Timeout error during backup of OCP clusters
Problem
“The execution of the sync command has timed out" error appears during a backup event for OCP clusters.
Cause
This scenario is observed when the cluster is heavily used and the backup event is initiated during peak hours.
Solution
You can restart the nodes, this causes the disk to unmount and forces the operating system to write any data in its cache to the disk. After the restart is complete, initiate another backup. If any warnings appear, scrutinize to verify whether there are any dire warnings, otherwise the generated backup is safe to use. The only drawback in this scenario is the downtime impact, that is the time taken to back up the OCP clusters is longer than usual.
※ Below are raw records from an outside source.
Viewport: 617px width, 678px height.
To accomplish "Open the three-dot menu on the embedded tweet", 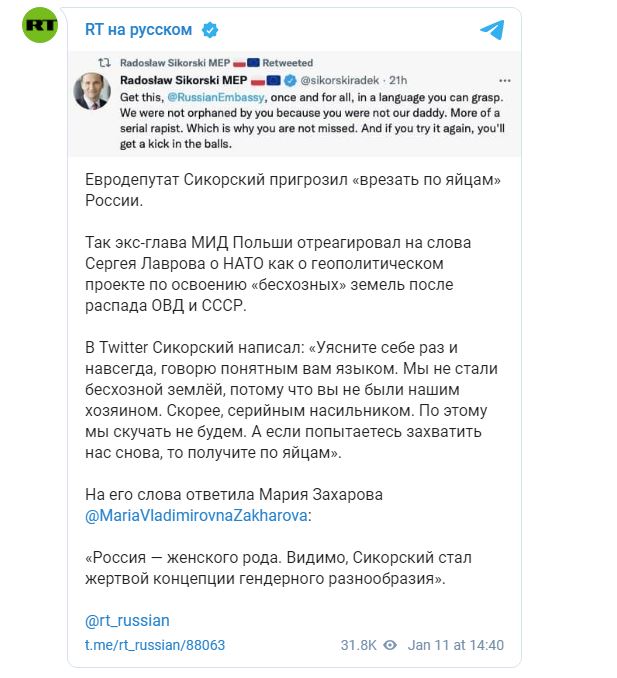I will coord(505,80).
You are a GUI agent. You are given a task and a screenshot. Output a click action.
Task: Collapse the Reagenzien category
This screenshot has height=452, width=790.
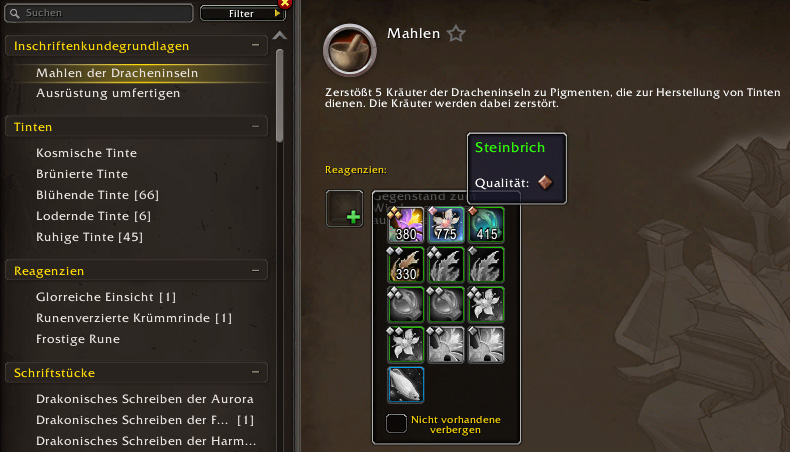(255, 271)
Therefore, it is recommended that you back up the clusters during non-peak hours.
If the sync errors continue to appear, contact your IT department to check whether there is an issue with the storage infrastructure which might be preventing the sync command from completing on time.
Stale configurations in Cloudera Manager after a restore event
Cause
This scenario appears when you take a backup of the Cloudera Data Services on premises Cloudera Control Plane, upgrade Data Services, and then perform a restore. During the upgrade process, new parcels are activated and configurations in Cloudera Manager might have changed.
Solution
It is recommended that you restart Cloudera Manager after the upgrade process is complete and then initiate the restore event.
Existing namespaces are not deleted automatically after the restore event
Problem
The existing Liftie and monitoring namespaces in the environment (env2) are not deleted automatically when you perform the following steps:
- You take a backup of an environment ( env1).
- After the backup event is complete, you create another environment (env2).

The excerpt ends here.